WHAT THE EXERCISE ASKS:
Write each line exactly as it stands, from the line containing "Click the edit" through the end of the data.

RECORD SET:
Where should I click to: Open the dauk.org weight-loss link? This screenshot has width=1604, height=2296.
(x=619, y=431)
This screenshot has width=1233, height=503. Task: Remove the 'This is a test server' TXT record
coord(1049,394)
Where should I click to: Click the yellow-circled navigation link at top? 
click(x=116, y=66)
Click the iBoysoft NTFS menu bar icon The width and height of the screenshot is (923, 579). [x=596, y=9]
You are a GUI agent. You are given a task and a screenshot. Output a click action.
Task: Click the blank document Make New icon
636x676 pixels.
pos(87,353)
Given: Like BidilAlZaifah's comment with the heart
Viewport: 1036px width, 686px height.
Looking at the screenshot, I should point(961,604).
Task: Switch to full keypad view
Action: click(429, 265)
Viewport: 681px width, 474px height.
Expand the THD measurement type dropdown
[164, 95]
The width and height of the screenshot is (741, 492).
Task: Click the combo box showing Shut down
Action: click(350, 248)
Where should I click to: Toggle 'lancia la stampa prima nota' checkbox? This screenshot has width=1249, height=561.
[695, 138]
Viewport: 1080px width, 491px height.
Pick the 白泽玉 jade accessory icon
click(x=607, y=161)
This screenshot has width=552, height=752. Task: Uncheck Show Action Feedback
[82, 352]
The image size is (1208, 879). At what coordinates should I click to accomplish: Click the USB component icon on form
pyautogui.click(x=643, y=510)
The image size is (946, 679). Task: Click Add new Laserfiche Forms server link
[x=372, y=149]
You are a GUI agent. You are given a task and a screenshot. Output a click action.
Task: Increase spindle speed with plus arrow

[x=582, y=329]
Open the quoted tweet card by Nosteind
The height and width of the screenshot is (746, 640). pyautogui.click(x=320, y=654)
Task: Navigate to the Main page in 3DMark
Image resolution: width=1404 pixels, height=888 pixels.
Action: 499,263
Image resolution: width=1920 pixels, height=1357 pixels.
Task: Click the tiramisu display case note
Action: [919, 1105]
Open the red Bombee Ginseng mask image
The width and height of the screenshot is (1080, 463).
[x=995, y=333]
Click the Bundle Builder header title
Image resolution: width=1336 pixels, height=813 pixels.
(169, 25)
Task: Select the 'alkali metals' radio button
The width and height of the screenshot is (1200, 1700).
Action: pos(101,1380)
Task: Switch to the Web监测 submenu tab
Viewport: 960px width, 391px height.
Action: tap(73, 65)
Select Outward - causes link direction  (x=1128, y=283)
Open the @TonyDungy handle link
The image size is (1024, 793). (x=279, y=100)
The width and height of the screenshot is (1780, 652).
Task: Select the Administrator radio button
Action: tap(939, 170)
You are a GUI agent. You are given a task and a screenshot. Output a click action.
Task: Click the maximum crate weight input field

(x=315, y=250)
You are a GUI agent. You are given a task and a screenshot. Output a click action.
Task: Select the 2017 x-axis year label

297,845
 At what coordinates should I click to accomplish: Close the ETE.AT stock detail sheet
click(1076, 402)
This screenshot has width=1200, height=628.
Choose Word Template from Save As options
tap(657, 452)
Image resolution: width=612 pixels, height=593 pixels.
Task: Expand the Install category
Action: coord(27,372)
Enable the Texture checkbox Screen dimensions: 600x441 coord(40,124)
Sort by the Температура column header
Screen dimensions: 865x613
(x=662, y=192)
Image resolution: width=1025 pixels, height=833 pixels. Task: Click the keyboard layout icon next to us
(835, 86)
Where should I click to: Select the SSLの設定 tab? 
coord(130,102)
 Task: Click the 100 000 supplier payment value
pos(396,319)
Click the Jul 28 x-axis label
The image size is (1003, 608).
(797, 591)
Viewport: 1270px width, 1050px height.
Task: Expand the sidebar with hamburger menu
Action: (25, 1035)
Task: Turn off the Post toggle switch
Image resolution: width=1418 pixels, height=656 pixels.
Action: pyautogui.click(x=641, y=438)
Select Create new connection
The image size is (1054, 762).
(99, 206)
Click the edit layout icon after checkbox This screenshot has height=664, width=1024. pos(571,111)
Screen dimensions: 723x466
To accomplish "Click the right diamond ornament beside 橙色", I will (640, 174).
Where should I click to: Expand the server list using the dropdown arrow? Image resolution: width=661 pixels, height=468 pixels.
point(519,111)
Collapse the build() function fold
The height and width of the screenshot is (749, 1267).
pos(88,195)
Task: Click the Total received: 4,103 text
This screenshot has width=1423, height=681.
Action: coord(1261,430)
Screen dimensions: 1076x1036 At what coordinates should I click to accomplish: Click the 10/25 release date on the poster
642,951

TASK SOLUTION:
Click the edit layout icon after checkbox This screenshot has height=664, width=1024. pos(571,111)
Screen dimensions: 723x466
To accomplish "Click the right diamond ornament beside 橙色", I will (640, 174).
Where should I click to: Expand the server list using the dropdown arrow? Image resolution: width=661 pixels, height=468 pixels.
point(519,111)
Collapse the build() function fold
The height and width of the screenshot is (749, 1267).
pos(88,195)
Task: Click the Total received: 4,103 text
This screenshot has width=1423, height=681.
Action: coord(1261,430)
Screen dimensions: 1076x1036 At what coordinates should I click to accomplish: Click the 10/25 release date on the poster
642,951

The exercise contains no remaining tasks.